Quantifyle’s proposition is based on driving good customer behavior for wellness by motivating people to achieve fitness goals. Insurers have already played in this area — most noticeably Vitality, whose entire proposition is built around rewarding customers for their lifestyle.

Big Data

The last firm presenting is alone in this category, although others touched upon it.

Fitsense­ demonstrated how it can harness the data collected from wearable tech (such as fitness trackers and smartphones) and overlay that with environmental information to provide the insurer insight into a customer’s lifestyle and behavior. Undoubtedly, there is great insight to be had, but the key element here will be the willingness of consumers to adopt and provide that information to insurers. (Location-aware information was also touched on by Spixii, which speculated that its app could provide, for example, travel insurance options that depend on the travel profile of the individual.)

This leads us into the important area of privacy and ownership of that information, with consumers rightly being concerned about the erosion of their privacy. While the youngest generation of consumers are likely to be increasingly less concerned, the adoption will need to happen slowly to bring customers along. There is also the risk of consumer self-selection (similar to the current adoption of “driving standards” apps by motor insurers), and it raises the moral question of whether increasingly individualized risk pricing is at odds with the original insurance principle of pooling of risks.

So, What Was Missing?

Invariably, InsurTech “innovation” majors on the three areas highlighted above — they are usually the easiest to move elements of the insurance process forward into the digital world but, therefore, are not necessarily disruptive, instead shifting the margin of current offerings. Two areas of development were conspicuous by their absence:

Peer-to-Peer insurance

This is an area where there are a few start-ups dabbling, but they haven’t yet reached any critical mass. Key inhibitors are traditional barriers to entry to the world of insurance, namely regulation and, in particular, capital requirements. It is a fast-moving area and one where, potentially, blockchain technology will grow out of its hype to provide a compelling proposition that satisfies regulators. In particular, recent work suggests that using the Lloyd’s of London model as template and porting to a blockchain model could provide the tipping point.

Consumer-Owned Risk Assessment

While big data has been touted as a way for insurers to get rich, detail on their customers and individualized risk assessment (which, in and of itself is simply a further iteration of the traditional model with more data) leads to issues of privacy and the moral question of individual versus pooling of risk. There is a paradigm shift in the interaction of consumers with institutions in the digital age that isn’t reflected here — that in which the consumer has more power and takes ownership of his or her own data. As such, this could break the mold of the traditional insurance product silos and be truly disruptive. In the new age, the dynamic is reversed, and the richness of data and the assessment of risks an individual faces do not belong to the institution — instead, control is with the individual, who, in turn, get the insight that allows them the power to manage a risk profile.

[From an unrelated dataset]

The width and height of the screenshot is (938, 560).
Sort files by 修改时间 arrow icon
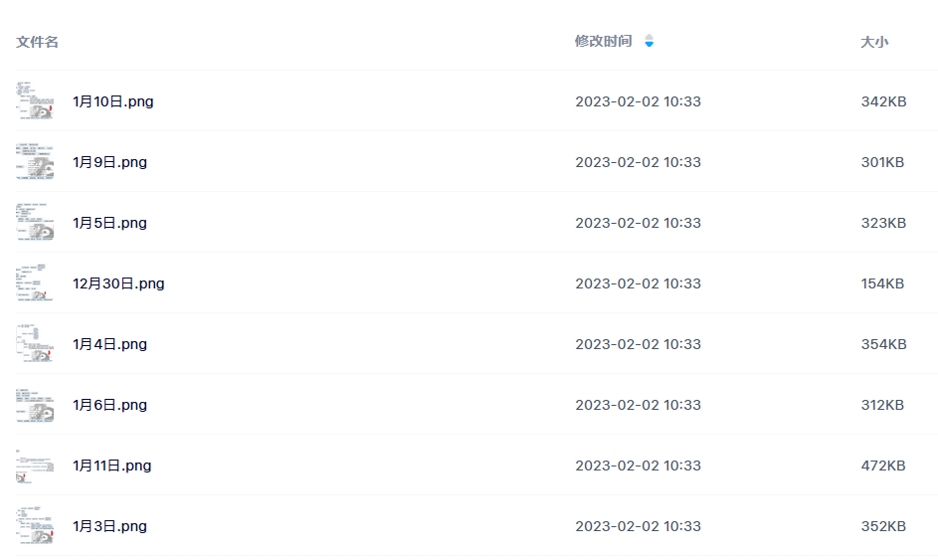pyautogui.click(x=650, y=41)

See Also: A Mental Framework for InsurTech

This shift has started in wealth management, and it seems natural that insurance will follow. New players in this sector will not be the traditional insurer, as the focus will need to be on providing the value to the consumer with the ownership of the data and allowing the consumer to manage it. This sits more easily with the business model of companies such as Google or Facebook than with the incumbents in the insurance market.

Conclusion? 

Nothing I saw in these presentations made me believe this group of companies would be genuinely disruptive (or, indeed made me reach for the checkbook to invest). When compared with the broader FinTech spectrum or tech-centric events, the afternoon felt less slick and less innovative. InsurTech is still young, so there is still a lot of maturing to do, but there were one or two hints from these companies that may stimulate discussion, which, in turn, might lead to genuine innovation.